1) I'm all too well aware of the decreasing relevance of life insurance in the USA, which has been going on for a lot longer than the past 15 years -- more like the last 60 years, in fact. The reasons for this are complex if not all that complicated; I won't rehearse them here -- indeed, I've grown tired to rehearsing them -- but I will point to a piece I wrote nearly two years ago that comprehensively covers this gory situation: A Modest Proposal: Let's Emasculate the Life Insurance Industry (https://socraticobserver.com/2014/08/29/a-modest-proposal-lets-emasculate-the-life-insurance-industry/). One thing that's clear is that the decreasing irrelevancy of life insurance has very little, indeed, to do with poor marketing, although I certainly agree with you that neither more nor better marketing is the industry's silver bullet.

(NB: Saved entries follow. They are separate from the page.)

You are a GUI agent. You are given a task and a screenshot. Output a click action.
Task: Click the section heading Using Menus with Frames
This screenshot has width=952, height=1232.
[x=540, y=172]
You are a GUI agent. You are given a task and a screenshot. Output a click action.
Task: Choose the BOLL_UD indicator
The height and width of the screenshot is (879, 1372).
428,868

2) Yes, posting videos that tell the story of life insurance's relevance is "a way" of building emotion and I think a good one. But I certainly did not mean to suggest that it anything but "a way." For lots of other ways -- smart social media practice; products geared to the middle class and not-so-wealthy rather than simply serving the tax advantages available exclusively to the wealthy; agents who are trained to be true financial fiduciaries rather than product pushers; etc. and etc. Please see the aforementioned article.

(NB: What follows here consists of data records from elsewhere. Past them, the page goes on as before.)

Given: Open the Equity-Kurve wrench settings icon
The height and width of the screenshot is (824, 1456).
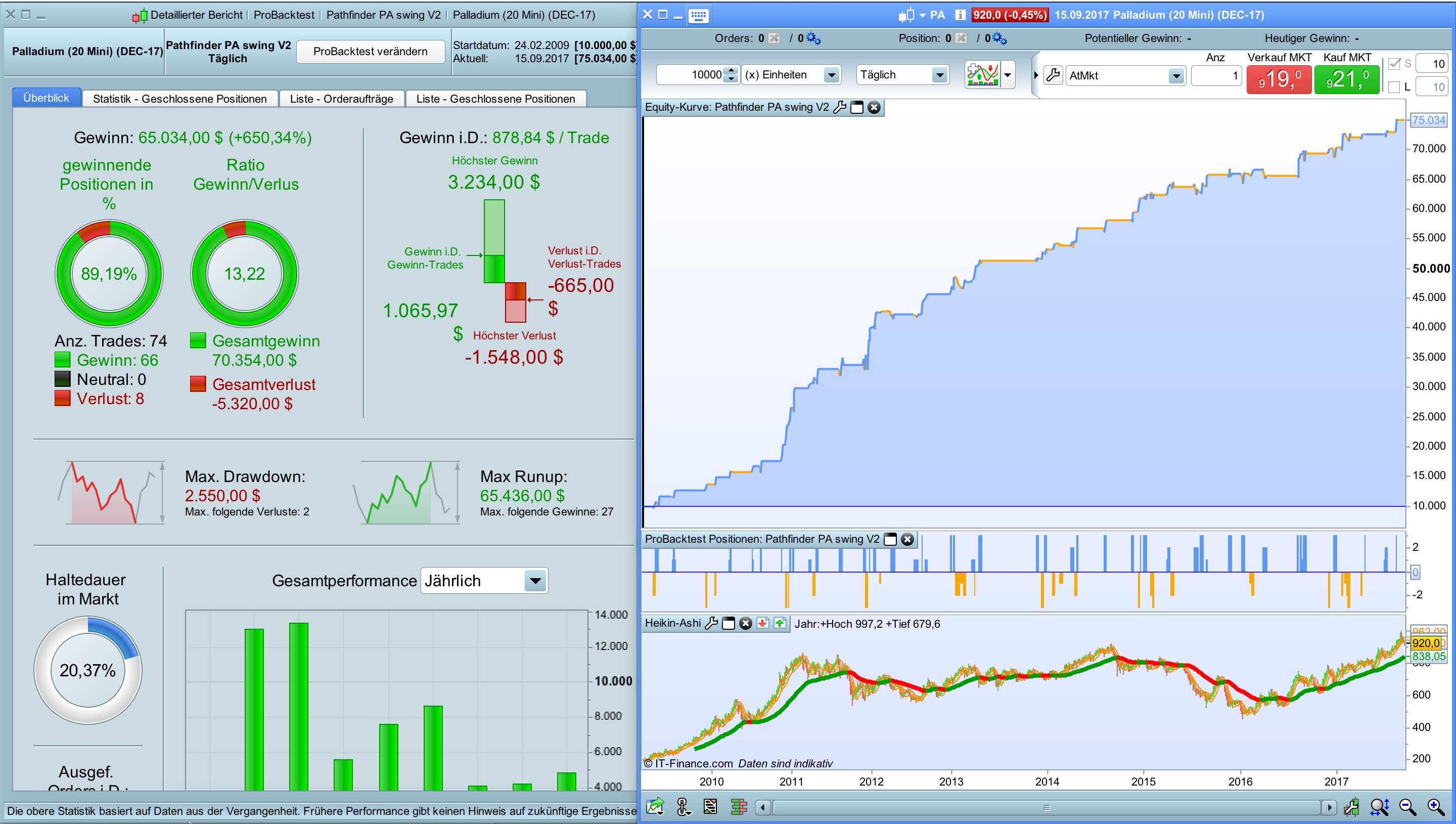Looking at the screenshot, I should [x=840, y=107].
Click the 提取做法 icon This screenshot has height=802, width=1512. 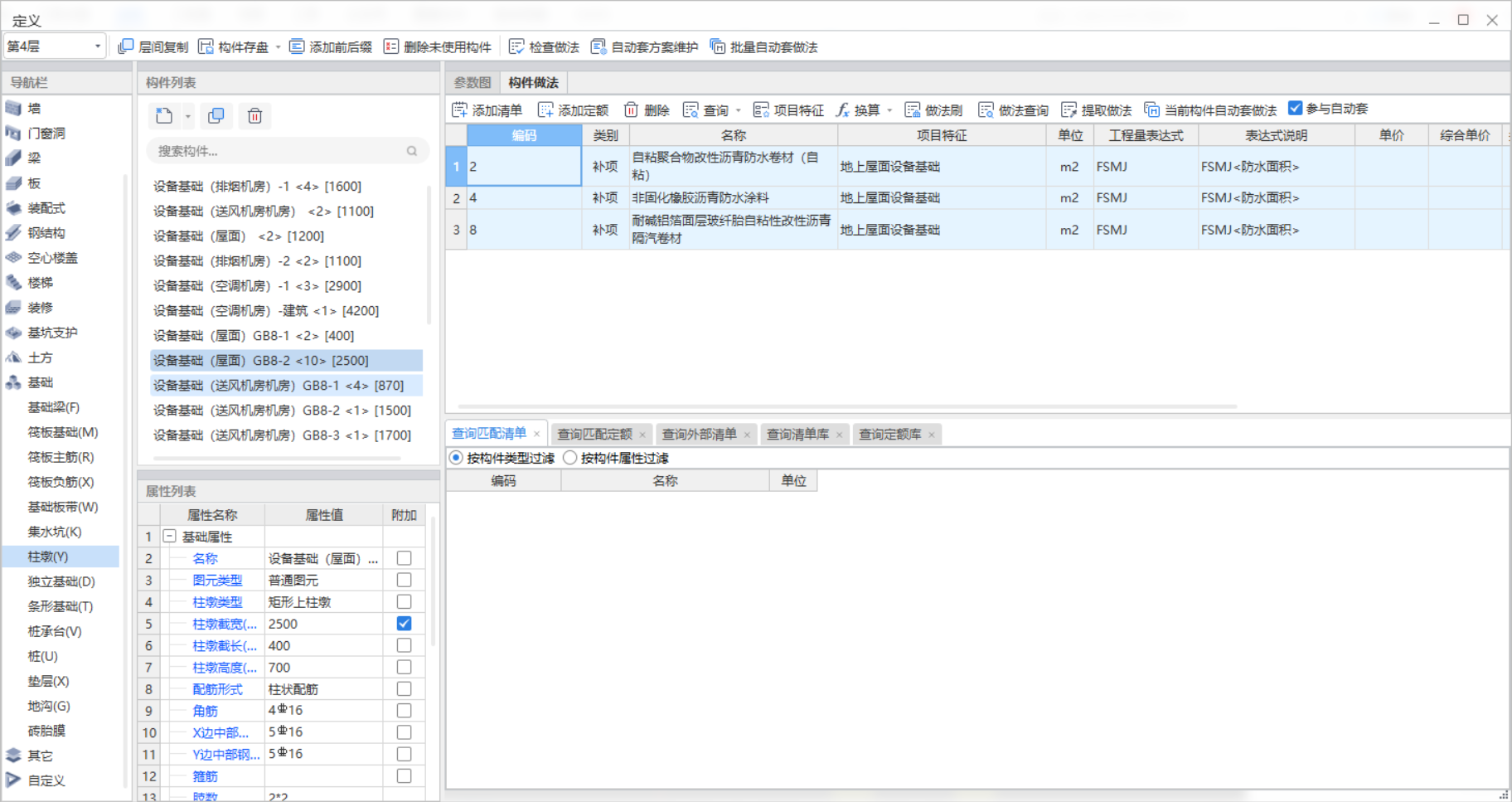click(1102, 109)
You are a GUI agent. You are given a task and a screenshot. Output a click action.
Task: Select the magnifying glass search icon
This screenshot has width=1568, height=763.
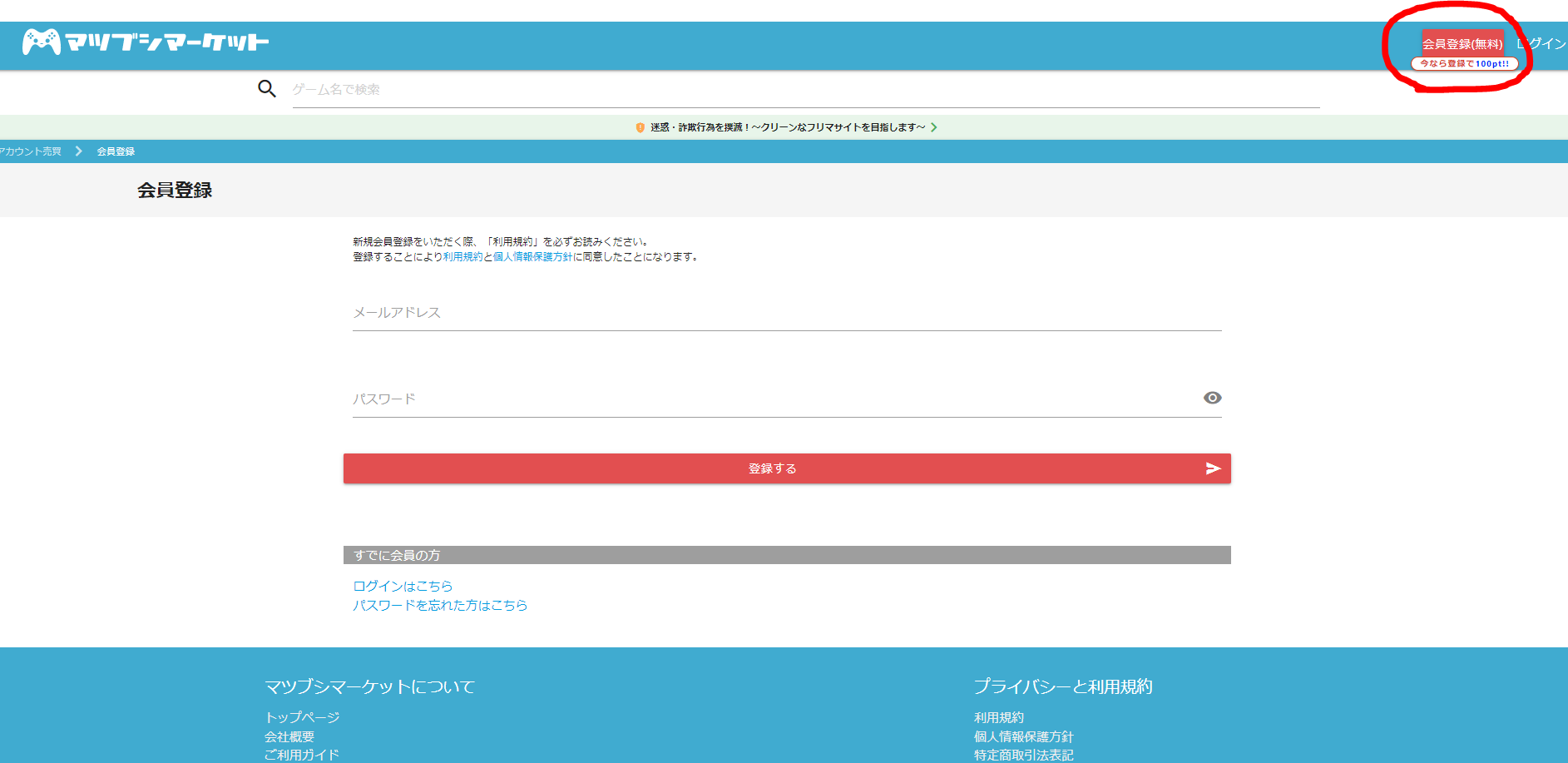pyautogui.click(x=266, y=88)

3) I don't consider USAA to be an exception, at least not the kind that you seem to believe I do. USAA, like State Farm, like Allstate, like American Family, like a dozen others, offers "a full line of financial service products." That successfully selling multiple TYPES of insurance products to individuals/families can increase customer satisfaction and retention is well understood in the industry -- though few are really successful at it. But you are ignoring the very real respect in which USAA IS an exception, namely that they market exclusively to the "military community." That they do so with authenticity is laudable and apparently quite profitable, even though they sell the SAME full line of products that others do. The differentiation is in the market, not in the product set.
4) Finally, let us not forget just how much marketing USAA does -- especially good old-fashioned traditional marketing. I'm sure you have the figures at hand, so you tell me: Maybe not a GEICO-type spend, or even a State Farm spend, but an order of magnitude of ten times that of old school life companies such as New York Life, MassMutual, or Northwestern?

Augie Ray said...

Thanks for the thoughts, Ken. I agree the military focus is huge for USAA--it brings focus and relevance--but I'm not aware of other insurance companies that offer the same mix of products, at least not as openly and successfully. USAA offers banking, and while I could be wrong (and did take the time to check), I don't see that among the mix for MetLife, Prudential or MassMutual. State Farm comes closest, but I don't see most insurance companies doing as much to provide for every aspect of customers financial lives as does USAA.

I believe you underestimate the value of that wide selection of financial products that creates much more engagement and trust. I don't discount USAA's focus, but the company was successful for decades without mass media advertising, which it started only around five years ago.